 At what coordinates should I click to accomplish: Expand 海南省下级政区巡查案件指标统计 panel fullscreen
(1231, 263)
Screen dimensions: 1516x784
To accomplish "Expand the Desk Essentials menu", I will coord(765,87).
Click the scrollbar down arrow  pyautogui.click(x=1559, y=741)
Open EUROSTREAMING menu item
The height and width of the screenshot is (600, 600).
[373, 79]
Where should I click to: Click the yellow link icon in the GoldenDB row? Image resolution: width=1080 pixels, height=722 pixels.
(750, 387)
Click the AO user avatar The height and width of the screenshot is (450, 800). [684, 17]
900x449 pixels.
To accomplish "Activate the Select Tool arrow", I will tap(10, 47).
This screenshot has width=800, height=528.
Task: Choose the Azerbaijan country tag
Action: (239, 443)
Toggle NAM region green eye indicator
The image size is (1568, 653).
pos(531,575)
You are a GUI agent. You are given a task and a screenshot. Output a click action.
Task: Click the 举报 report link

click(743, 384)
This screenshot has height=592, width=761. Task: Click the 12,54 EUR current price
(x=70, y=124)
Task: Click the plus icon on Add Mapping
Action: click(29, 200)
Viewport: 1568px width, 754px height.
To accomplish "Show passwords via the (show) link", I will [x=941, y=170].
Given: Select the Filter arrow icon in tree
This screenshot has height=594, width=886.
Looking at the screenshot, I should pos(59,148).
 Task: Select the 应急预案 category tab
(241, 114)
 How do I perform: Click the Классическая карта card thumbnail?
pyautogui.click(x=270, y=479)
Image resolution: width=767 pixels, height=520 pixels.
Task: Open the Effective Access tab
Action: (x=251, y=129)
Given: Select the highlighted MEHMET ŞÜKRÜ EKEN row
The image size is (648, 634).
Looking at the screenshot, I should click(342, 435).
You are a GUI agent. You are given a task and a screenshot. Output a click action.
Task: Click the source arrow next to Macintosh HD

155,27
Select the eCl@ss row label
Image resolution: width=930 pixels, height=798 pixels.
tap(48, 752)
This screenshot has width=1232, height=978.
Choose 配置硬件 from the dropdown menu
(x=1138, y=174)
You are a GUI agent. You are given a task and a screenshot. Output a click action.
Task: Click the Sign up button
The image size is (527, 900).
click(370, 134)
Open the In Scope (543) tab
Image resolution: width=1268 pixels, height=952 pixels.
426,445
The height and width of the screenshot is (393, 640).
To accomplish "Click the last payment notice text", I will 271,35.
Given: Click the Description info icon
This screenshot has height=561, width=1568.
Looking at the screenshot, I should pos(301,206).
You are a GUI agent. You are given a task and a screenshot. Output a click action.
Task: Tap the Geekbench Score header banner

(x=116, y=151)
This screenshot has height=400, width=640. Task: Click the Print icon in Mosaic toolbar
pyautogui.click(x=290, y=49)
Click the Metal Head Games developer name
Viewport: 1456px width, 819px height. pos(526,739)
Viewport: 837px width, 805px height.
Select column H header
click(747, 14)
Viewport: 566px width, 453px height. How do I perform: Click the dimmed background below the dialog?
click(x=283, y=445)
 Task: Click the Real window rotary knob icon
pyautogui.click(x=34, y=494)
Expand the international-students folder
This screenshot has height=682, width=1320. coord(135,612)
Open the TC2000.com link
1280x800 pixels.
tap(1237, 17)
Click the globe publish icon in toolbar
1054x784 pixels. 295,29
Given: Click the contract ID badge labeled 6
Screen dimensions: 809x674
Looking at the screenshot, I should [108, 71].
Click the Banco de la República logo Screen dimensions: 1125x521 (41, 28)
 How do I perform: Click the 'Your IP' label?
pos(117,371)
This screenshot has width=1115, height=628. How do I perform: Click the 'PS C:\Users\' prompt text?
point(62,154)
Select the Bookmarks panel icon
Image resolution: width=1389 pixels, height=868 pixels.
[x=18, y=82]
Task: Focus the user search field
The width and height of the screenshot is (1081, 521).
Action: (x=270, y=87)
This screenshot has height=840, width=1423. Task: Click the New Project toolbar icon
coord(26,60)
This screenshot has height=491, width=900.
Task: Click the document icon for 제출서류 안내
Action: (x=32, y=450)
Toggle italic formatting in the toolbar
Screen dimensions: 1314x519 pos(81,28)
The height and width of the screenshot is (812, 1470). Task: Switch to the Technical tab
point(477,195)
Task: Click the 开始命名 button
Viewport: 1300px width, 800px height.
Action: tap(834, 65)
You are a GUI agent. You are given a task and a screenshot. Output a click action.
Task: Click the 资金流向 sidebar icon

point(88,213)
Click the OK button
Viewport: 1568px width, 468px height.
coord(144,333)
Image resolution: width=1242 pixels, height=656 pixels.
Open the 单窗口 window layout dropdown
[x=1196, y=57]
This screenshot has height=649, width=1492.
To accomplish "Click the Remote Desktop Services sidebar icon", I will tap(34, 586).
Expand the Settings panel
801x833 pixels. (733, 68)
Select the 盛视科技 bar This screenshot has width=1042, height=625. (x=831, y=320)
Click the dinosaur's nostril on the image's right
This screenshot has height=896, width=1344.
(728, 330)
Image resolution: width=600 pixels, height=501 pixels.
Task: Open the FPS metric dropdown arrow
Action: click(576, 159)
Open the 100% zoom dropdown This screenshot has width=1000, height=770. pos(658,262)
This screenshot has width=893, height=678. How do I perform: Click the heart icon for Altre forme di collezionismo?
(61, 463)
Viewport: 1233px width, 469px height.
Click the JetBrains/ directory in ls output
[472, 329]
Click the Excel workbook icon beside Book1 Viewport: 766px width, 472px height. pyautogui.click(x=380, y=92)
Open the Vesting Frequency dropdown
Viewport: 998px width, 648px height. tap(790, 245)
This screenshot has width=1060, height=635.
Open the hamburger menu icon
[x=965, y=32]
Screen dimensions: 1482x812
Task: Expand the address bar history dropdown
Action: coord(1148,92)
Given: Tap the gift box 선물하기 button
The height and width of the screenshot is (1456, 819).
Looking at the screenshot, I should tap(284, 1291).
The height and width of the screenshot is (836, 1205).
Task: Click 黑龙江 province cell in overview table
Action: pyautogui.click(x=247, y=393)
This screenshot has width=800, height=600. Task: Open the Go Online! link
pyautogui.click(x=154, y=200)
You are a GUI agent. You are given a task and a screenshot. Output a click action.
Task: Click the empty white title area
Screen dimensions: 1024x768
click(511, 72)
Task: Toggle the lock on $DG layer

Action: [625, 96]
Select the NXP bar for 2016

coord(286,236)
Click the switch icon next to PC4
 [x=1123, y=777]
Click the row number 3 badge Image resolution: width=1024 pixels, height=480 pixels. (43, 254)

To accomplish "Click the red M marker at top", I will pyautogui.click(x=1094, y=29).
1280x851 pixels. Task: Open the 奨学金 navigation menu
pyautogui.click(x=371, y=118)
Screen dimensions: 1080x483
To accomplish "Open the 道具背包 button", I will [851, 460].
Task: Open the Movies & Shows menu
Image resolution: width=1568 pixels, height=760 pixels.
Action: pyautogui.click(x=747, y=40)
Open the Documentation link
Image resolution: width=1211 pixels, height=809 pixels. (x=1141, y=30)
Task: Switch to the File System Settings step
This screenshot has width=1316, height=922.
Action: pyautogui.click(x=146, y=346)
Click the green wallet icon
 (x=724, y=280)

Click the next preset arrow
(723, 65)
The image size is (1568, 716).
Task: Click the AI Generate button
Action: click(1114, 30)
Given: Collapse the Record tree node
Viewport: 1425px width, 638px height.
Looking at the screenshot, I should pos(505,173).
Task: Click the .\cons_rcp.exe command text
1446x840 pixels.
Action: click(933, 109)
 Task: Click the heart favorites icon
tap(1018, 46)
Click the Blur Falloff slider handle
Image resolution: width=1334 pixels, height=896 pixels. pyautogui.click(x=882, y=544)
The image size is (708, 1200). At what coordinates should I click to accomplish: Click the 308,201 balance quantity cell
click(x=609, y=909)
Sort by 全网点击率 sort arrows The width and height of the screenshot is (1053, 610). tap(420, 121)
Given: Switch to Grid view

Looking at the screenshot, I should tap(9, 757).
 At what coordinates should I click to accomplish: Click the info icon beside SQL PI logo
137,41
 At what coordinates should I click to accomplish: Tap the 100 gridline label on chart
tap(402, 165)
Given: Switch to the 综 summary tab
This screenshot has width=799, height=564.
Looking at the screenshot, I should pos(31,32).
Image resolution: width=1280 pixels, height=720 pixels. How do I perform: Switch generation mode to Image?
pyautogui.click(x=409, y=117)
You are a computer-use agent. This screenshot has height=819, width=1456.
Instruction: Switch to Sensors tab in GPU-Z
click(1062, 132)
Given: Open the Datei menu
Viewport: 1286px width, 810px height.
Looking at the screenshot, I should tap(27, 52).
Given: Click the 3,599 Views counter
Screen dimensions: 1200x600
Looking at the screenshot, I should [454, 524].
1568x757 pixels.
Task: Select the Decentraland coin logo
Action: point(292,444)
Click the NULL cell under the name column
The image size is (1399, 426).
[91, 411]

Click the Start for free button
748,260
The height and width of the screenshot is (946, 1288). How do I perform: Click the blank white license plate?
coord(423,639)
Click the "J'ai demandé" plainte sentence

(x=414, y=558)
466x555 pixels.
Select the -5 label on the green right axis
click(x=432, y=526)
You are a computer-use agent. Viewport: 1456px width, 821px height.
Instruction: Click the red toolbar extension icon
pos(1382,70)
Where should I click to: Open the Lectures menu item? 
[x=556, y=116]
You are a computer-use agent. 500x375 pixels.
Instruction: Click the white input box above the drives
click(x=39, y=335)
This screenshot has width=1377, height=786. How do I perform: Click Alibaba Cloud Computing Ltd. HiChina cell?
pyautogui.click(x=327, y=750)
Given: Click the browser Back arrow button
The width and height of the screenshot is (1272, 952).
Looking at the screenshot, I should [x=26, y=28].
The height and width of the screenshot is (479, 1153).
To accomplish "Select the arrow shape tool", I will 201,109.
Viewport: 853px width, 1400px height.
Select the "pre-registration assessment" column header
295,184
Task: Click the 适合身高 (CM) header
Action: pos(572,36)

Requirement: Please reproduce the entries above unchanged, from the line containing "Click the green wallet icon" through the line containing "tap(402, 165)", inclusive.

Full output:
Click the green wallet icon
 (x=724, y=280)

Click the next preset arrow
(723, 65)
The image size is (1568, 716).
Task: Click the AI Generate button
Action: click(1114, 30)
Given: Collapse the Record tree node
Viewport: 1425px width, 638px height.
Looking at the screenshot, I should pos(505,173).
Task: Click the .\cons_rcp.exe command text
1446x840 pixels.
Action: click(933, 109)
 Task: Click the heart favorites icon
tap(1018, 46)
Click the Blur Falloff slider handle
Image resolution: width=1334 pixels, height=896 pixels. pyautogui.click(x=882, y=544)
The image size is (708, 1200). At what coordinates should I click to accomplish: Click the 308,201 balance quantity cell
click(x=609, y=909)
Sort by 全网点击率 sort arrows The width and height of the screenshot is (1053, 610). tap(420, 121)
Given: Switch to Grid view

Looking at the screenshot, I should tap(9, 757).
 At what coordinates should I click to accomplish: Click the info icon beside SQL PI logo
137,41
 At what coordinates should I click to accomplish: Tap the 100 gridline label on chart
tap(402, 165)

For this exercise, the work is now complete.